Chapter 452 439 Accursed Paladin
Chapter 452 439 Accursed Paladin
439 Accursed Paladin
[POV: David?]
My name was David, the Accursed Paladin, counterpart to the existence known as the Immortal Paladin.
At that moment, I was fighting him with everything on the line.
Among the countless mysteries buried within the Hollowed World, the Dark Veil had always obsessed me the most. It was a cage, a perfect one, forged to imprison the Supreme Void. Eventually, it imprisoned me as well. That was why seeing Da Wei wield it so freely gnawed at me to my core.
In my time, I never found the Hollow Star that now rested upon his head. I never obtained the Destiny Seeking Eyes properly, either. I bargained with the Supreme Void, again and again, but all I gained was the ability to reverse time within the Hollowed World and try anew. Every failure stacked upon the last.

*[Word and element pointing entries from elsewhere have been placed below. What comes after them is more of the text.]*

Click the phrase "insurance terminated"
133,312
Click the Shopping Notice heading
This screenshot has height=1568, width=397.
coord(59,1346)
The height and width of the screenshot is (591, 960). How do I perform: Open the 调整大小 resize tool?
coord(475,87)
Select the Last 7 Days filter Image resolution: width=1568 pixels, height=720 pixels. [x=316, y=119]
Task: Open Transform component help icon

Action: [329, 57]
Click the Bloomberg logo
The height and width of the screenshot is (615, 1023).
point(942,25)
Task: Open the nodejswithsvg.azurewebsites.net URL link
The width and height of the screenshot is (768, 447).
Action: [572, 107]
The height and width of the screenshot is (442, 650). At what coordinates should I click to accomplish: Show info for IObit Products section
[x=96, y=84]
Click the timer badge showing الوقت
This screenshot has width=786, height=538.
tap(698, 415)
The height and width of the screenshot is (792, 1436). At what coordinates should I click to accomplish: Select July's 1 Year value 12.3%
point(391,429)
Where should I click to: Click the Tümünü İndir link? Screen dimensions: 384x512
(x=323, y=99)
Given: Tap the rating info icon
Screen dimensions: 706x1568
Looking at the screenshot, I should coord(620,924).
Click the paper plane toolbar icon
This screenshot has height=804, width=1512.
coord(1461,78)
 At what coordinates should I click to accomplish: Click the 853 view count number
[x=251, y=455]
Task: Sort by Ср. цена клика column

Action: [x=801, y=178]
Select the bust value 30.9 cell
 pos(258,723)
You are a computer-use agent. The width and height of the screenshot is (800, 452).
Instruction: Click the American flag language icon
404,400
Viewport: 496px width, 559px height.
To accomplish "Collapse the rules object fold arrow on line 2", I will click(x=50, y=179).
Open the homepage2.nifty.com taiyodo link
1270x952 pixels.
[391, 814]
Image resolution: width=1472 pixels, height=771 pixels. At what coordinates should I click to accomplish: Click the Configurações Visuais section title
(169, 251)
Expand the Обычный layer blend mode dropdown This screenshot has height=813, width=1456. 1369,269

After countless retries, I finally succeeded in acquiring the Ophanim. I convinced the Supreme Void of my era to allow me devour even the Ancient Souls. The price was steep. A part of the Void now lived within me, specifically the trait of supremacy that governed space and emptiness itself.
Through my disciple, Yuan Shun, I crossed the boundaries of time and arrived here.
"You look deep in thought," Da Wei said lightly. "Jealous of my crown? Do you want it?"
The temptation flickered, brief but dangerous. Still, the Source mattered more.
I felt my connection to Yuan Shun weakening. She was losing. The distance between the False Earth and the Hollowed World was vast, so vast that even my perception faltered. The Dark Veil only worsened it.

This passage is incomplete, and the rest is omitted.